Silbando por la calle

Leo en una entrevista al gran Emilio Aragón –bendita estirpe la de ese nombre– una frase que me sobresalta. Era algo que solía decir su padre, Miliki: “Es imposible que alguien a quien te encuentres por la calle y vaya silbando no esté contento”. Recuerdo esa imagen. Se me aparece entre las nieblas de la memoria: un hombre joven camina por la calle hacia su casa, con las llaves en la mano, y va silbando. Yo pienso que va contento porque va a reunirse con la persona a la que ama.

Me da la sensación de que ya nadie canta celebrando la maravilla de estar vivo

Pero sólo es un recuerdo de hace mucho tiempo, algo que ocurría en el pasado, y que ha dejado de suceder. Casi como un hallazgo arqueológico que resplandece de pronto en mi memoria. Sí, hubo una época en la que la gente silbaba y cantaba por la calle.
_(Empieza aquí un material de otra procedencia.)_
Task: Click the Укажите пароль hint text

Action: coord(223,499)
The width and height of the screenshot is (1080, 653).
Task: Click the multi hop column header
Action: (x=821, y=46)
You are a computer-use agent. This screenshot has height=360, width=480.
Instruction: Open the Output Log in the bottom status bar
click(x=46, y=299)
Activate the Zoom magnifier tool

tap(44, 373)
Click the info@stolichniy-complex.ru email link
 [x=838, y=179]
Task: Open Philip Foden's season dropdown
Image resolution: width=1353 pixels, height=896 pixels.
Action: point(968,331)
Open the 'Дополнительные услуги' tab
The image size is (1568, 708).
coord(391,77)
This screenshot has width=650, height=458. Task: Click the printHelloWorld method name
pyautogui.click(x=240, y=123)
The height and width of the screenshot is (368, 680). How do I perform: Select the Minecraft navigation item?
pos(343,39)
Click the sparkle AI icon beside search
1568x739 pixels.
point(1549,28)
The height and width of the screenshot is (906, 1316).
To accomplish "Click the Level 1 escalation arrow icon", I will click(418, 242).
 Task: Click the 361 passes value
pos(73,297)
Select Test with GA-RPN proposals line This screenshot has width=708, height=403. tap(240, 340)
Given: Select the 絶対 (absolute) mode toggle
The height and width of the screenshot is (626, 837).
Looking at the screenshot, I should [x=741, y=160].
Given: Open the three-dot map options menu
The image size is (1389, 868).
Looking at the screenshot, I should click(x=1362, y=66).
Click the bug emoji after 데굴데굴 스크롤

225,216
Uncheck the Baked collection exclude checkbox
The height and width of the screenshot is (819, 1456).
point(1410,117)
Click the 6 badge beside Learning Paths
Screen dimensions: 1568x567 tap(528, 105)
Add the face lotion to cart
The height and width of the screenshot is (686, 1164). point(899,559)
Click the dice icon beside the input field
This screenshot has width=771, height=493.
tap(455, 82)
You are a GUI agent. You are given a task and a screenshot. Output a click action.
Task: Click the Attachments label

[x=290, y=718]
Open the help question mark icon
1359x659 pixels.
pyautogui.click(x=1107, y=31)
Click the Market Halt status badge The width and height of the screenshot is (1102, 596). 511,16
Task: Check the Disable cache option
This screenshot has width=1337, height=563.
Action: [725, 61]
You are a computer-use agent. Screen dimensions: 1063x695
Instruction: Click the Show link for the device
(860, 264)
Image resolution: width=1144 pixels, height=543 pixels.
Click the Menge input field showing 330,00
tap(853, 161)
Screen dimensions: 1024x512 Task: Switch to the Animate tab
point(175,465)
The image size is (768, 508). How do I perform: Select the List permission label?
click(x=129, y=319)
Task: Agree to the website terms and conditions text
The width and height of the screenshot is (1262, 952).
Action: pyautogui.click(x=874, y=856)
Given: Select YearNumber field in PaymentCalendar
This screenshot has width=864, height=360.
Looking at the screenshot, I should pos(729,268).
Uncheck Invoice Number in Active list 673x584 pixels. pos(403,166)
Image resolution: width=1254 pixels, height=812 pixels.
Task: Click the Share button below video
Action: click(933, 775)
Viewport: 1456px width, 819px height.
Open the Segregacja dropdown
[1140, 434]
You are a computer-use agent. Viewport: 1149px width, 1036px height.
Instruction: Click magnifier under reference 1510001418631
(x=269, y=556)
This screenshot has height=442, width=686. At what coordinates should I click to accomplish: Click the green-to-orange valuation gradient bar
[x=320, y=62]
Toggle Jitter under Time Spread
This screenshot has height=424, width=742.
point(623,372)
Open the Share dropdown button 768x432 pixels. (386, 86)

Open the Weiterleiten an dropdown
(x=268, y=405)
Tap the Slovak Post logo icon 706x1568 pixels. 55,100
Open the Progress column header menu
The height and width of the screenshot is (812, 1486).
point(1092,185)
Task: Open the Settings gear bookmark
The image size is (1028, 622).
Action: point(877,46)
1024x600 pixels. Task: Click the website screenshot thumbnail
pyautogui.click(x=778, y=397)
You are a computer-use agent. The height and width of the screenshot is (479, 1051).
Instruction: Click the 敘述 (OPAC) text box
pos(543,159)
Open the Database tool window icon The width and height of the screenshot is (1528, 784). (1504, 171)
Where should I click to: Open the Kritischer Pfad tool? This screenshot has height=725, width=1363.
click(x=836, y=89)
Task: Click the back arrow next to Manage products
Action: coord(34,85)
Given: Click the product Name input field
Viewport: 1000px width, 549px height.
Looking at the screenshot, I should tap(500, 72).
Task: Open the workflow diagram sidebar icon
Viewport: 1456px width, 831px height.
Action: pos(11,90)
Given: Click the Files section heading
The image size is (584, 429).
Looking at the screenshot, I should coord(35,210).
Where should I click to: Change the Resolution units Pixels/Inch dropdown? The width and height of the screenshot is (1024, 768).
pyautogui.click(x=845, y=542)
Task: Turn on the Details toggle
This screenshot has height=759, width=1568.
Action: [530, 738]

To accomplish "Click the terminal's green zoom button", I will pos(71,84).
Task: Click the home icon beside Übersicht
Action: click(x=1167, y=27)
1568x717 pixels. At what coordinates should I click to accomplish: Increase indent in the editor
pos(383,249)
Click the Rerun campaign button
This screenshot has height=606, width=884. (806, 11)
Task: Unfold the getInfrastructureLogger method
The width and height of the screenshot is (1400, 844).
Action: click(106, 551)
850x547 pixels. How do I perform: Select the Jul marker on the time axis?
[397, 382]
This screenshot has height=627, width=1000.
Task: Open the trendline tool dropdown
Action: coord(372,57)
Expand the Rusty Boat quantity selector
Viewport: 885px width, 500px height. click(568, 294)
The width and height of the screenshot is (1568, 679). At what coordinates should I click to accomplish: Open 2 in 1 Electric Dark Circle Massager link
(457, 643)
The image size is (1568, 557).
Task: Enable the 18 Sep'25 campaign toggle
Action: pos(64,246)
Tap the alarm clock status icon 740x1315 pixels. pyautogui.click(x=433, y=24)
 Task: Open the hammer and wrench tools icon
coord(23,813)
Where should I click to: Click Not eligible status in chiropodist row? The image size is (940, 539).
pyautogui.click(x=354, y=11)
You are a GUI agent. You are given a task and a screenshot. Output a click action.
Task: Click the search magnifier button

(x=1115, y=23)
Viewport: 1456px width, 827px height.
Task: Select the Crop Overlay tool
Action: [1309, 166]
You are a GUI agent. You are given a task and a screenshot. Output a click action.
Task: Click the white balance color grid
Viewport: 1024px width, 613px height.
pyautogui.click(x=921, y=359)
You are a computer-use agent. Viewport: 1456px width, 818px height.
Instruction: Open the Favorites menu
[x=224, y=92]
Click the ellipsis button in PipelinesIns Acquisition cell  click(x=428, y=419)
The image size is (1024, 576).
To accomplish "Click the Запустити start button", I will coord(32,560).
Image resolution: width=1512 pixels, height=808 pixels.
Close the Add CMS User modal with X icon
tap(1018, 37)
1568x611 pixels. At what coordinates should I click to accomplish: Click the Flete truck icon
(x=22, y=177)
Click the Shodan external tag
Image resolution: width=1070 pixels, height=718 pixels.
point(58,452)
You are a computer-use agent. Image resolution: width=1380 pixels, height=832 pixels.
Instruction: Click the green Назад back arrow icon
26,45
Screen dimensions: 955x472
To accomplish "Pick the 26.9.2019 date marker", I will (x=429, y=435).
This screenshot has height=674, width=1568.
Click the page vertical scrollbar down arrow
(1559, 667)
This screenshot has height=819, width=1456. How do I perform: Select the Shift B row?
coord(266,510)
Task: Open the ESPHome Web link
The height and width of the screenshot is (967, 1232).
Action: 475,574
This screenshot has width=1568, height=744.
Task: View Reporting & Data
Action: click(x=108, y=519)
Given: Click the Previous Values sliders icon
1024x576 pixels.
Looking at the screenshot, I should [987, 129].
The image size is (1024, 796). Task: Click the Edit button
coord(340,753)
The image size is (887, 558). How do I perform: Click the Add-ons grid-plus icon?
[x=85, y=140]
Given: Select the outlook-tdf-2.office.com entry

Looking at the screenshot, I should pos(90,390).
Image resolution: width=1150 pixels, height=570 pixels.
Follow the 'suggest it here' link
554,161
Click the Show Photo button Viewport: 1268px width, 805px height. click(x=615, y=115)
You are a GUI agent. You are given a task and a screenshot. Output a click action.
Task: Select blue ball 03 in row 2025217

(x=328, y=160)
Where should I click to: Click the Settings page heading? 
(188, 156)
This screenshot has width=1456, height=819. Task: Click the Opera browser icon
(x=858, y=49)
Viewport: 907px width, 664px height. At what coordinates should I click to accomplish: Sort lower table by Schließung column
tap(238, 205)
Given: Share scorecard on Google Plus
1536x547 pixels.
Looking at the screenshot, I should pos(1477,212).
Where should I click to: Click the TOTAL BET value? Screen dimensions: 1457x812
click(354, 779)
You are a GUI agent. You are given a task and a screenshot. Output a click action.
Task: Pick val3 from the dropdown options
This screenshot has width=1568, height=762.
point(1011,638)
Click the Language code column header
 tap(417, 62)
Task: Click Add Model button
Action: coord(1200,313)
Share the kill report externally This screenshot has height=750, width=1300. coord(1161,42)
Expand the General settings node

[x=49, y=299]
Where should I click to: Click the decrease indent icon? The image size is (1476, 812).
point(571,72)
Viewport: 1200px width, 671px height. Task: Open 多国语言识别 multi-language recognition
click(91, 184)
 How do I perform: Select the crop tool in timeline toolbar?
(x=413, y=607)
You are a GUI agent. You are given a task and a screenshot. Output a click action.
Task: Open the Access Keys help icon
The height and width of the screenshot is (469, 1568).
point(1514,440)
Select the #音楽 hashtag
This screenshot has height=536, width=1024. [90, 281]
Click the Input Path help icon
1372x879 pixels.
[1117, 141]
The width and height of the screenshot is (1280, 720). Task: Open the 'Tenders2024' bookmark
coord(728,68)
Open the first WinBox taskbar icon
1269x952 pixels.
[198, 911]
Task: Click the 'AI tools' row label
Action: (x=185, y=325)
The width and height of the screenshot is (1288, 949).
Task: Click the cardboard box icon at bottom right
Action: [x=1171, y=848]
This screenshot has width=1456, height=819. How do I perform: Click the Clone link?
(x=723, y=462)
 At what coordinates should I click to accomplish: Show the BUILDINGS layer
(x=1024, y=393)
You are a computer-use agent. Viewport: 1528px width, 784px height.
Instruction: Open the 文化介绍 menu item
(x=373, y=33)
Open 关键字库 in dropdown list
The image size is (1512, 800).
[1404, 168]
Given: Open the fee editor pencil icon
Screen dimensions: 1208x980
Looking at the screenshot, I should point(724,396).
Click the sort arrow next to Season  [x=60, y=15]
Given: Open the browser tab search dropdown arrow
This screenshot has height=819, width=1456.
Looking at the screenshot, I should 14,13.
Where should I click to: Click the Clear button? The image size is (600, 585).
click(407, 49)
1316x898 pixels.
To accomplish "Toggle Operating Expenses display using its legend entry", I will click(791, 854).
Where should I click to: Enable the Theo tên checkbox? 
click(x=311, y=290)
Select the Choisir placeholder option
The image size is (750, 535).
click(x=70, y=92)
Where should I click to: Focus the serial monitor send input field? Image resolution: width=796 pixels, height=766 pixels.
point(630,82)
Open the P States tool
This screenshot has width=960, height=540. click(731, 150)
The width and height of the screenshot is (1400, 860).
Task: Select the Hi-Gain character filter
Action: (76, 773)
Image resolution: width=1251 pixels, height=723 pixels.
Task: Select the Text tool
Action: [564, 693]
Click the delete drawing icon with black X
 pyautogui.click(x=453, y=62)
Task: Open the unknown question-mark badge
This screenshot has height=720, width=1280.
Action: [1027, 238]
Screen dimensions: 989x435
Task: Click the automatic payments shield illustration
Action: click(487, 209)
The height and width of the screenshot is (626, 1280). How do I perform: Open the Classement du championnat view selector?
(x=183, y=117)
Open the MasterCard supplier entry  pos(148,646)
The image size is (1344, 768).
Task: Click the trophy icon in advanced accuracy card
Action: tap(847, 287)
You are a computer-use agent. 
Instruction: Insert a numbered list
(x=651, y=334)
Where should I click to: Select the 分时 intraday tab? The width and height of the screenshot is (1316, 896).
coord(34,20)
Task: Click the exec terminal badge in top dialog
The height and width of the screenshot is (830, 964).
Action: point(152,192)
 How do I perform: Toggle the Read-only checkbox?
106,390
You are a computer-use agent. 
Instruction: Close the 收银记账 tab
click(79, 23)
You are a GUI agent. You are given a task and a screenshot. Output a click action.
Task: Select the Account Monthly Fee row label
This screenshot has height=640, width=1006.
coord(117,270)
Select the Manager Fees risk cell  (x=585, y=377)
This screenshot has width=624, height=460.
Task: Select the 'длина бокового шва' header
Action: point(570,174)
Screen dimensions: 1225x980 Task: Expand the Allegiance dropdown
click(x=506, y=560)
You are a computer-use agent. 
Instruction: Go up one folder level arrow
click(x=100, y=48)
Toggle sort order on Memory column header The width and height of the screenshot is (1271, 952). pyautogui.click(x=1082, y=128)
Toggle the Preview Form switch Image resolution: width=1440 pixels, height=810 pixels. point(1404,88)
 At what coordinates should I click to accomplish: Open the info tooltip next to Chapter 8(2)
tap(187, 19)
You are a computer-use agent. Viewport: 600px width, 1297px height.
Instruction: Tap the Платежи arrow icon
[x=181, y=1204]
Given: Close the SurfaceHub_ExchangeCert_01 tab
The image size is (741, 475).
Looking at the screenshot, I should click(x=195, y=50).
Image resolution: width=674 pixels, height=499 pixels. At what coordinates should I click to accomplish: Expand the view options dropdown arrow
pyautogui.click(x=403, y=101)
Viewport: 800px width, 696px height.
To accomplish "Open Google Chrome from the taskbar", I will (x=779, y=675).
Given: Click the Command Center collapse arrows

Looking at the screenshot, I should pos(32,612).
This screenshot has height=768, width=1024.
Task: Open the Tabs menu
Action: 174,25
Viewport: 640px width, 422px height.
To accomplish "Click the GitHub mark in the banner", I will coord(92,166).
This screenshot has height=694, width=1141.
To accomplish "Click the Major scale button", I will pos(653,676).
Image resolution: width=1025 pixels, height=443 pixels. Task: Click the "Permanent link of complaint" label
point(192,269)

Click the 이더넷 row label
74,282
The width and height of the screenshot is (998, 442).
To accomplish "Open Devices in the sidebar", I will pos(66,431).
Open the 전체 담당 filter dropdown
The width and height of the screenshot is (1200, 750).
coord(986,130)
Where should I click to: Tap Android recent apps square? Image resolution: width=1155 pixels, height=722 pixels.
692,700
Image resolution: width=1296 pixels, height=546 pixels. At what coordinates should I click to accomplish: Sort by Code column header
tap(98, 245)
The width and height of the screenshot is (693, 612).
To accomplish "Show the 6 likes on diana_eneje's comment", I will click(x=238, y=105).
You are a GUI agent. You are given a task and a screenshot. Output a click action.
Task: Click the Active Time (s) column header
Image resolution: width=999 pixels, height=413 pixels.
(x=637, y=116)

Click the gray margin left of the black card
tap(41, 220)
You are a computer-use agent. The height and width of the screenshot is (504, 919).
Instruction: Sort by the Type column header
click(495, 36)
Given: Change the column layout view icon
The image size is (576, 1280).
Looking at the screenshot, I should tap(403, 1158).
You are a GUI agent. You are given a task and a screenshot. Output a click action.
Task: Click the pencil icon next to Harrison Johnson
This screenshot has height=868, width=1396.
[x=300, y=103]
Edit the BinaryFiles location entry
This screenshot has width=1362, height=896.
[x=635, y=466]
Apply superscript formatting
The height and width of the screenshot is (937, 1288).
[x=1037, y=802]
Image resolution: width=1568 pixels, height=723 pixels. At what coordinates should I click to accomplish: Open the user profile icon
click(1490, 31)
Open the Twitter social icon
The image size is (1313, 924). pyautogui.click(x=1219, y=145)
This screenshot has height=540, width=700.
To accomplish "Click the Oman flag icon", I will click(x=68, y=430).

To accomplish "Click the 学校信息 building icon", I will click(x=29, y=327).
En Asturias, donde yo vivía, pasabas por delante de un chigre –uno de aquellos bares en los que se tomaba sidra o vino barato y que ya apenas existen– y siempre había un hombre cantando una tonada asturiana, con esa tristeza tan parecida a la del cante jondo, o un grupo de personas, a menudo jóvenes, interpretando a coro alguna canción popular.

La música solía seguir luego por las calles, mientras el grupo se iba despidiendo. Se cantaba también en las plazas los fines de semana, y en las casas, claro, mujeres cantando en las casas mientras limpiaban el polvo, con las ventanas abiertas. Se silbaba en la calle, como decía Miliki, y a veces hasta pasaban personas solas tarareando en voz baja mientras caminaban.

Tengo la sensación de que nada de todo eso sucede ya. Nadie silba. Nadie canta solo por la calle, celebrando la maravilla de tener dos piernas que le mueven. No oigo grupos de personas en una plaza esforzándose por ajustar sus voces para crear esa extraordinaria estructura que es una canción a coro, ni cánticos surgiendo a través de las ventanas, más allá del griterío de los televisores con el volumen demasiado alto… Sí, quedan las gentes que hacen música en las esquinas, en las terrazas de los bares o en el metro y recogen a cambio unas monedas. Pero son profesionales, digamos. El gusto de cantar por cantar, de silbar porque estás contento, de expresar los sentimientos mediante ese lenguaje tan elemental de la vida humana que es la música, parece haberse extinguido. No sé si nos hemos vuelto demasiado estirados o vamos con mucha prisa, pero no, admirado Miliki, la gente ya no silba. Quizá es que estamos más tristes.